Nicolas Sarkozy, que ordenou a destruição da Líbia e da Síria, tem um lugar
especial nas origens deste passivo. Desta catástrofe.
Na origem deste naufrágio político, militar e diplomático, Nicolas Sarkozy
foi particularmente mau para a França. Duas vezes condenado pela justiça do seu
país por crimes relacionados com dinheiro ilegal, o “primeiro presidente
mestiço” de França continua a gozar do fervor do eleitorado chauvinista de
direita. Um facto que revela a perda de sentido e de referências da opinião
pública francesa, bem como a incoerência do debate político e a
irresponsabilidade dos seus quadros políticos.

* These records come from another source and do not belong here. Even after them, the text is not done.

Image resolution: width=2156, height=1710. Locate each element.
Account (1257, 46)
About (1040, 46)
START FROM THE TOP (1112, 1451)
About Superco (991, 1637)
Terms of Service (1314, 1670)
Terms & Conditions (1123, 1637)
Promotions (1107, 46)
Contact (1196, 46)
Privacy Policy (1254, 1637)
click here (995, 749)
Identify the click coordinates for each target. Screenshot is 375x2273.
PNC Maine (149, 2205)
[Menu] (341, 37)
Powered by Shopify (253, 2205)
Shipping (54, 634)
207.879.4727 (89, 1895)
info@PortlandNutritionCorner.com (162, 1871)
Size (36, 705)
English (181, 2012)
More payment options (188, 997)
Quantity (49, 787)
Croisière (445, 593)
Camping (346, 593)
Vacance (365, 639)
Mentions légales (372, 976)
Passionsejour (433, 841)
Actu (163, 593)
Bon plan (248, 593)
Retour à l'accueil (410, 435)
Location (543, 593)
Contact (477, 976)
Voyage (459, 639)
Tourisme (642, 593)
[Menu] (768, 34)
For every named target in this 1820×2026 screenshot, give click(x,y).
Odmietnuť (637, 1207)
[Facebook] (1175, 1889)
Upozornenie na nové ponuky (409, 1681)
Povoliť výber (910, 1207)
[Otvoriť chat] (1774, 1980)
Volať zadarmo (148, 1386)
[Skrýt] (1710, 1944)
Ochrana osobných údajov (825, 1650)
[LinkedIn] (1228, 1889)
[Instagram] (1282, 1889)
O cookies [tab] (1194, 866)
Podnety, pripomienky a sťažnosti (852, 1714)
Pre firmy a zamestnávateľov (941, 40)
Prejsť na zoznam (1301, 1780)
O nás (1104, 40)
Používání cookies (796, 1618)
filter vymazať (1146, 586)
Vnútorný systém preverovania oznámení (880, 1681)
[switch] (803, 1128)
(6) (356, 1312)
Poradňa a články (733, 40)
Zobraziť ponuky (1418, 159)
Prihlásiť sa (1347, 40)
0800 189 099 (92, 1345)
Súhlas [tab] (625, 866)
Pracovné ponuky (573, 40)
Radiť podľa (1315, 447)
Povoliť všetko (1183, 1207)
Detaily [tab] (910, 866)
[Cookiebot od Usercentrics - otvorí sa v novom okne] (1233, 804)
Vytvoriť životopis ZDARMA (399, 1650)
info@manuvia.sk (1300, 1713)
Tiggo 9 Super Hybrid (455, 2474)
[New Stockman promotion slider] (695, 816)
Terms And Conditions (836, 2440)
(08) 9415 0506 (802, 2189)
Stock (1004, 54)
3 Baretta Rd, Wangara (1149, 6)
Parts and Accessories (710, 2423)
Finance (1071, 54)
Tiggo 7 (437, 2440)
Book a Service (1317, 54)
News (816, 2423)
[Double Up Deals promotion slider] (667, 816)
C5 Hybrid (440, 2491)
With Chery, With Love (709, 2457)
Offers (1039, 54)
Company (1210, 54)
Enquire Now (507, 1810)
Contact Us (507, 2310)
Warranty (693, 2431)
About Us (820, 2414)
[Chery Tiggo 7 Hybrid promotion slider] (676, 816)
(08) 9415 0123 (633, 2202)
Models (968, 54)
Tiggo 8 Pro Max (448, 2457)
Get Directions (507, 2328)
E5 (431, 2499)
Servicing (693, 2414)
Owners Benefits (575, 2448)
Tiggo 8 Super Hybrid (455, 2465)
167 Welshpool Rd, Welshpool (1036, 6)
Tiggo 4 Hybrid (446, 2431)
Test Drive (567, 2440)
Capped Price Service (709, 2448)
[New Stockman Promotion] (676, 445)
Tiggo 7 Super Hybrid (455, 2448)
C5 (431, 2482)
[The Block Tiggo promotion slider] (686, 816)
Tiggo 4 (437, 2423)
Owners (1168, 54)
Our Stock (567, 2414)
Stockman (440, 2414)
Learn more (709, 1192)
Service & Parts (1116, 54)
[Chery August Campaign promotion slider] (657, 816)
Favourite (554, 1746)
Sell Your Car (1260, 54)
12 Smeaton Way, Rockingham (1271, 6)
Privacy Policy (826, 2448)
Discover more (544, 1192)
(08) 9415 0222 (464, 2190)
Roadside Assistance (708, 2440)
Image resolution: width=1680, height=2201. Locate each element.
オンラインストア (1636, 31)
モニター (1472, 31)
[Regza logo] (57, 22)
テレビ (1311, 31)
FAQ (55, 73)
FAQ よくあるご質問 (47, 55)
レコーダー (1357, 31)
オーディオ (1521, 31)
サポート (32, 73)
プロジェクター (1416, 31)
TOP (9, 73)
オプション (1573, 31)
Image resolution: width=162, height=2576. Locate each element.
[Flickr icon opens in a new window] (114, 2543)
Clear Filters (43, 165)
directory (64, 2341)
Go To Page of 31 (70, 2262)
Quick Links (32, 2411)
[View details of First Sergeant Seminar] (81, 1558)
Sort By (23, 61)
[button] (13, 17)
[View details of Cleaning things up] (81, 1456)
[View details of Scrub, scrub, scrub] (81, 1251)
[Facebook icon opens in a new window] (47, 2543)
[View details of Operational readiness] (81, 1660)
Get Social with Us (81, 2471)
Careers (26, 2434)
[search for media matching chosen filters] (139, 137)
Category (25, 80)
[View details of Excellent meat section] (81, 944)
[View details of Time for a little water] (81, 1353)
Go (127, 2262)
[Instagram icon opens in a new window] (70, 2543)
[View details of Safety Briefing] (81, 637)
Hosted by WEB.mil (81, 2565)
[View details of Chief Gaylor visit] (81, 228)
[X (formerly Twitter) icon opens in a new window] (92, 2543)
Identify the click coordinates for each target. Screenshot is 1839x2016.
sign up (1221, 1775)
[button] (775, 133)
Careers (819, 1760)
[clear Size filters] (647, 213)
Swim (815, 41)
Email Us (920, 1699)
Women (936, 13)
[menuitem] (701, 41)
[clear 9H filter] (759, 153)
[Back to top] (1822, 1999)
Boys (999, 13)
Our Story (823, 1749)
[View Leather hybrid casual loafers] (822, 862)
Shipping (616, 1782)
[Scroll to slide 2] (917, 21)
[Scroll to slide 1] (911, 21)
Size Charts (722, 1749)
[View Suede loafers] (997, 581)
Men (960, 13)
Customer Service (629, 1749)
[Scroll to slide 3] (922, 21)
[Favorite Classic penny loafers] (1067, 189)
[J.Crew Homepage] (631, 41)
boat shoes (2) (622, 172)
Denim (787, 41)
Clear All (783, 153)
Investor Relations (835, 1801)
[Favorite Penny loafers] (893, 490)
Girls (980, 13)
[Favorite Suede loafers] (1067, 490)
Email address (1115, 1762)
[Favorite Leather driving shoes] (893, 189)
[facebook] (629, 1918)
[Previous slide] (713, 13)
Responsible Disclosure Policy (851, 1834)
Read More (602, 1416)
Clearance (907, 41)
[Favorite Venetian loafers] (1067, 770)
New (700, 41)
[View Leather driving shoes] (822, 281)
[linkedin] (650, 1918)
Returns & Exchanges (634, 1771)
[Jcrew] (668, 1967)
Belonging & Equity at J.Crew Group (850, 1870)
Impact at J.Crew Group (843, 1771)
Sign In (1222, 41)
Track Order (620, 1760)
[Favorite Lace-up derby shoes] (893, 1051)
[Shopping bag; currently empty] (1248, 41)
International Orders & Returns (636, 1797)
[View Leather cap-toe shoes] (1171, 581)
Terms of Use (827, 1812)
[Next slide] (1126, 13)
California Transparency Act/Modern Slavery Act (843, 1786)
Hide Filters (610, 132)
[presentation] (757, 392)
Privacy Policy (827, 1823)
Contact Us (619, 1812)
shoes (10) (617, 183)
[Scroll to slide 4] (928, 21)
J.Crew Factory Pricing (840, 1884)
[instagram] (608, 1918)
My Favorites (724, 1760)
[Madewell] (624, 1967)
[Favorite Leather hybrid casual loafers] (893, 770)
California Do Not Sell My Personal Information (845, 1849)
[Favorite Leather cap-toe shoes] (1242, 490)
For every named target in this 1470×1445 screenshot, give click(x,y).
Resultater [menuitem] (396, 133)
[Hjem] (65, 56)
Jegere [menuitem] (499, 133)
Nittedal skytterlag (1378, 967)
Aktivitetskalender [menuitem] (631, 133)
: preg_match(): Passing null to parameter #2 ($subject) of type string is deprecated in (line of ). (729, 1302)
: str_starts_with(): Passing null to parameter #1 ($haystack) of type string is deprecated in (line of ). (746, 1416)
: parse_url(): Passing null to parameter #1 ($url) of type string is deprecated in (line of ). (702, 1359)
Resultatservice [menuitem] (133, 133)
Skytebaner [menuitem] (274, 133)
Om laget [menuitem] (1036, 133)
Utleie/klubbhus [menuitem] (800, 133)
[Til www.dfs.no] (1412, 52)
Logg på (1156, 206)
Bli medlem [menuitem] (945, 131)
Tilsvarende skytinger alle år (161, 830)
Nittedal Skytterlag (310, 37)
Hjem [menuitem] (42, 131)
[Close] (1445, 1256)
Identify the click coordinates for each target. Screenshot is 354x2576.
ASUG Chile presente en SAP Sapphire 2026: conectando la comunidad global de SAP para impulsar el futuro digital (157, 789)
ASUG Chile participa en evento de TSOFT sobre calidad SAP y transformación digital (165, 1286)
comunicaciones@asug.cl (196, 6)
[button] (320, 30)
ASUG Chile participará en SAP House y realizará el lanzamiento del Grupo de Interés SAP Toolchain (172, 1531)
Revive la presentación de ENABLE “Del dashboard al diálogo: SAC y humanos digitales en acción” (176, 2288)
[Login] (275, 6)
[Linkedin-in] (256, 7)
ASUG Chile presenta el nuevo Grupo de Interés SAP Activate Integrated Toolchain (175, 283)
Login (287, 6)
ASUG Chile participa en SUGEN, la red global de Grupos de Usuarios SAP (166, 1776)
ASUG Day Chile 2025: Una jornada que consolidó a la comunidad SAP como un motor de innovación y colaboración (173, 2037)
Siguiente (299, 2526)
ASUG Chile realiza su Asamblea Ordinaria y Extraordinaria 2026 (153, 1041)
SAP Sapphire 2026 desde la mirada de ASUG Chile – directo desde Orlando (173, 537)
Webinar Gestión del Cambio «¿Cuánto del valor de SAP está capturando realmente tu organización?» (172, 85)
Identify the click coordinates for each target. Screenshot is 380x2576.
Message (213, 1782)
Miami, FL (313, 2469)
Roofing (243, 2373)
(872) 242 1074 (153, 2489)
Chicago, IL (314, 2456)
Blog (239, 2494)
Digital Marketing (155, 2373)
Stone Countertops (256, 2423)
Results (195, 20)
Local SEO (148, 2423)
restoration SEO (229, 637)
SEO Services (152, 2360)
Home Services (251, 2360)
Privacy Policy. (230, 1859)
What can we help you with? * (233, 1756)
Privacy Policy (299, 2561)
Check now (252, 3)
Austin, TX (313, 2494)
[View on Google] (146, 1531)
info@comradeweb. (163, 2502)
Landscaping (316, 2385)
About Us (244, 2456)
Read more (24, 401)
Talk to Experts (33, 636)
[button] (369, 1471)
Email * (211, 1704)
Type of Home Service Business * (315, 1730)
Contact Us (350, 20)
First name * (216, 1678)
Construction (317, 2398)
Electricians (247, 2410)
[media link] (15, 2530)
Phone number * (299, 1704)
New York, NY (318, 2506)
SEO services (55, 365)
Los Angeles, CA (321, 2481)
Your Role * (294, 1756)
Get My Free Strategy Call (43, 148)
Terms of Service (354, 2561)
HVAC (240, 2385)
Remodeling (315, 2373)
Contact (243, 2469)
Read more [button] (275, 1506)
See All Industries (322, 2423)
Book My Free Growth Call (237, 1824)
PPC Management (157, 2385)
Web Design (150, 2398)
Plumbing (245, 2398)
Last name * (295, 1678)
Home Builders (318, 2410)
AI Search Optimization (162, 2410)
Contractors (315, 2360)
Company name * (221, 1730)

A futilidade da procura de um homem providencial
No final desta sequência, a França deve convencer-se da inutilidade da
procura de um homem providencial. A procura incessante de um homem providencial
não pode ser um fim em si mesmo, e muito menos substituir a política na cena
internacional. Independentemente do que possam dizer os publicitários, o
fracasso da França em África deveria levar os fazedores de opinião a repudiar
este fracasso francês e os cidadãos a sancionar estas práticas nas suas
escolhas eleitorais.
Depois de ter elogiado o iraquiano Saddam Hussein, o Saladino do mundo
árabe, o costa-marfinense Félix Houphouët-Boigny, o sábio de África, o tunisino
Zine el Abidine Ben Ali, o “baluarte contra o fundamentalismo” no Norte de
África, o Mozart das finanças, Jean Marie Messier (Vivendi), o Paganini da
recuperação de empresas em dificuldade, Bernard Tapie, os queridinhos da noite
parisiense, os empresários William Kazan, Akram Ojjeh e Samir Traboulsi, o
publicitário Raghid Al Chammah,
Por fim, o mago do teclado electrónico, Imad Lahoud, falso decifrador da
cotação da Clearstream, anteriormente em África, o general Mobutu Sessé Seko do
Zaire. Depois, por causa do petróleo, os presidentes Omar Bongo (Gabão) e
Gnassimbé Eyadema (Togo). No início dos anos 90, a França apostou em Rafic
Hariri, depois no seu herdeiro Saad Hariri, antes de sucumbir ao novo pequeno
génio da República, Nicolas Sarkozy, o único homem capaz de restabelecer a
segurança e a solidez das finanças públicas francesas, o principal obstáculo à
extrema-direita francesa, o líder da esquerda e o reabilitador da França, o
campeão da luta contra o anti-semitismo e as discriminações positivas, em suma,
o salvador supremo.
O que aconteceu a seguir é bem conhecido, com dois dos queridinhos da
França, Mobutu e Ben Ali, a serem banidos do território francês quando foram
expulsos do poder após décadas de serviço leal. A ingratidão é a lei suprema
dos Estados para a sua sobrevivência. Um aviso aos aspirantes a ditadores.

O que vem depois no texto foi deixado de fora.